Low bacterial biomass and several batches

[luhugerth]

Hi, I'm working with data with loads of human DNA and little, if any, bacterial DNA. To avoid cross-sample contamination, we have performed DNA extraction and library prep alternating a tissue sample with a water sample, so we have about as many negative controls as real samples. That has on the other hand spread our samples over 6 batches.

What's the best way to process this? isContam to allow for batch effects? isNotContam on each run individually? Or maybe there's a good reason for not including batch effects in the isNotContam routine?

[benjjneb]

What's the best way to process this? isContam to allow for batch effects? isNotContam on each run individually? Or maybe there's a good reason for not including batch effects in the isNotContam routine?

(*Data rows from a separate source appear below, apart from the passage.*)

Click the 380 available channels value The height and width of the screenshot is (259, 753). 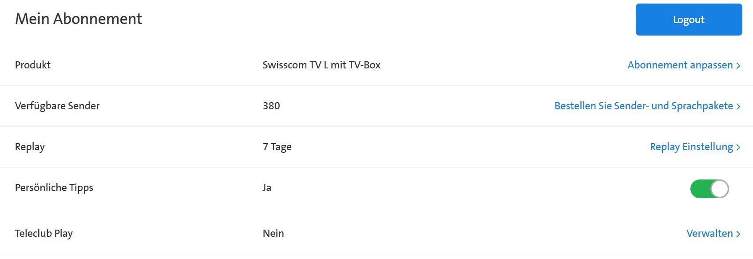click(x=271, y=106)
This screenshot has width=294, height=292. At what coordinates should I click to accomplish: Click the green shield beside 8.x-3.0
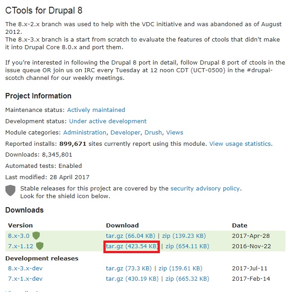tap(36, 236)
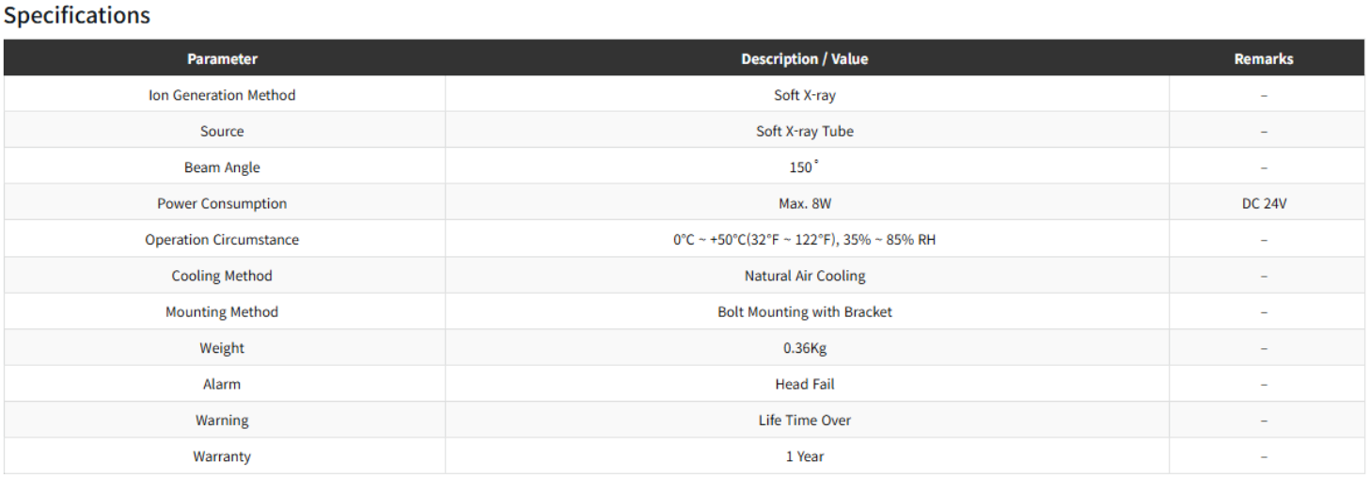Select the Warranty parameter cell
Viewport: 1370px width, 477px height.
[x=222, y=456]
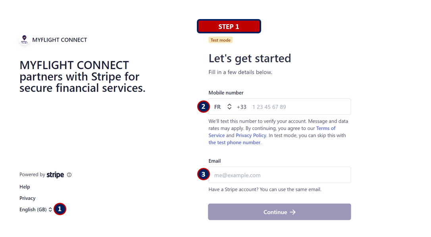Image resolution: width=431 pixels, height=237 pixels.
Task: Open the Privacy link in footer
Action: 27,198

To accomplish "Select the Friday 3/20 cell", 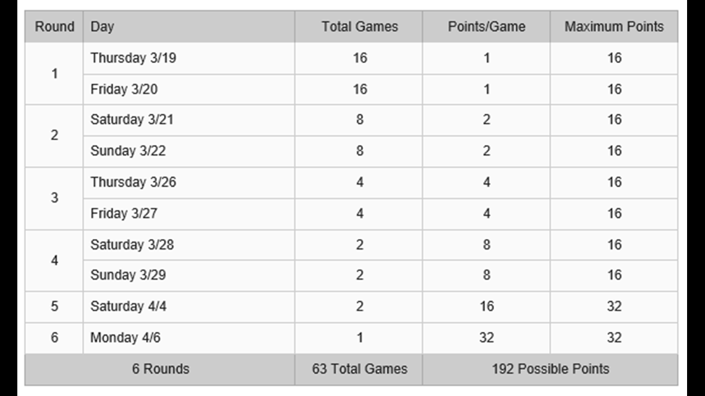I will [x=189, y=90].
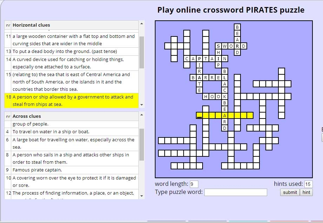Click first cell of highlighted yellow word

tap(199, 115)
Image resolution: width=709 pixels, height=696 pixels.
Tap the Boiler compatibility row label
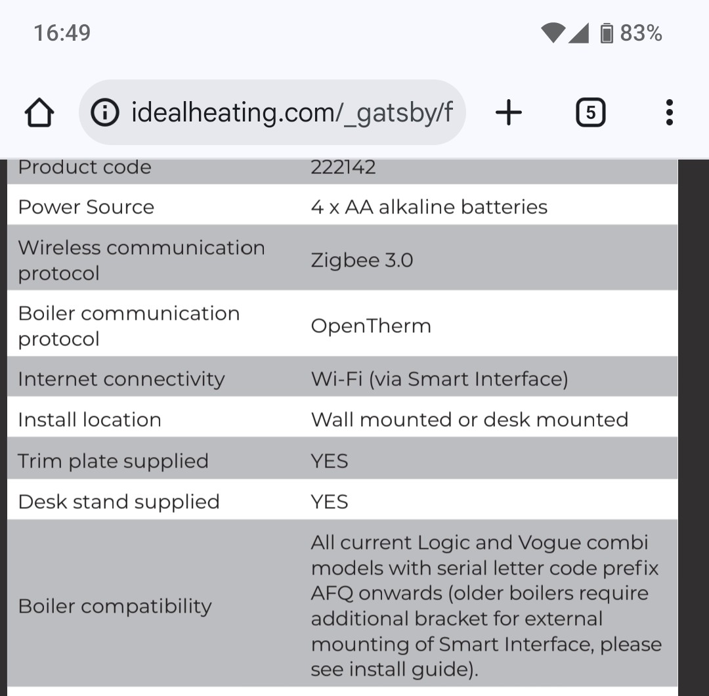coord(115,606)
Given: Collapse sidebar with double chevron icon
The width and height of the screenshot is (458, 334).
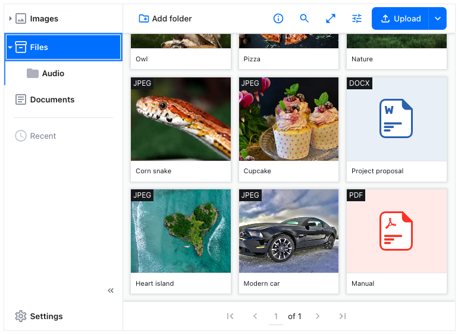Looking at the screenshot, I should click(x=111, y=291).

A caveat, I have some suggestions, but they are based on still limited experience in extremely low biomass samples (i.e. contaminants >> sample) so don't take them as gospel.

The first thing I would suggest is to remove as much human DNA by mapping against the human reference genome as possible, and then to consider a second pass where you assign taxonomy to the remaining reads and remove those that get classified as Eukaryotes. When you know the contaminating source, this sort of approach is more powerful than any de novo approach can really hope to be (e.g. decontam).

Now, that probably won't solve all your problems, as some human DNA that looks like bacterial DNA can slip through, and you'll still have bacterial contaminants. If it is still the case that contamination >> sample, then I would use the isNotContaminant approach to identify the best candidate non-contaminants. I would consider it to be a ranking rather than a simple classifier, at least at first, and would evaluate the top (lowest) scores by that method versus random draws from the sequence pool to get a sense of whether it is working effectively.

I think, given your design, that I would do this on a per-batch basis based on my previous observations that contaminants can differ quite a bit between sequencing runs. However, I would probably also try just pooling everything together as well, and checking if there are major discrepancies or not.

Hope that helps, and again consider this just as my best suggestions based on limited real experience in your situation. We'd be happy to hear back on what you find, good or bad, as well!

[luhugerth]

Thanks for the reply! I had already done most of the steps above, including removing all 18S and mitochondrial sequences. The insight I had today was taking it to genus level, rather than trying to work with ASV. That, combined with doing isNotContaminant per run gave interesting results. They key really was to look at the p-values, rather than the binary classification. Which leads me to my next question.

Could you motivate using different p-cutoffs for different plates? The reason I'm asking is because at p<=0.05 2 of my 6 plates have no signal at all, while at p<=0.1 one of the plates gets Pseudomonas everywhere. Since different plates have different backgrounds, maybe it makes sense that the cutoffs are different as well. But it would be nice to have some motivation other than "We picked the p-values that looked pretty"!

[benjjneb]

Could you motivate using different p-cutoffs for different plates? The reason I'm asking is because at p<=0.05 2 of my 6 plates have no signal at all, while at p<=0.1 one of the plates gets Pseudomonas everywhere. Since different plates have different backgrounds, maybe it makes sense that the cutoffs are different as well. But it would be nice to have some motivation other than "We picked the p-values that looked pretty"!

I think it's important to remember that contamination is a heterogeneous issue, that is there are multiple possible sources of contaminants, some of which can have quite different statistical signatures. decontam works quite well to remove contaminants in some studies, but there are types of contaminants such as cross-contamination, or contaminants that are so prevalent that they appear in every sample, that it will not be as effective in identifying. Thus, I think using additional information based on your expert knowledge of the system is completely appropriate, as long as it is appropriately described and justified.

And a related note, although the prevalence method score can be interpreted as a p-value, the frequency score cannot, and because deviations from the assumptions of our contaminant model can exist, we recommend that the scores from either method should generally be interpreted as scores useful for classification but not as p-values (i.e. not as guarantees on a Type 1 error rate).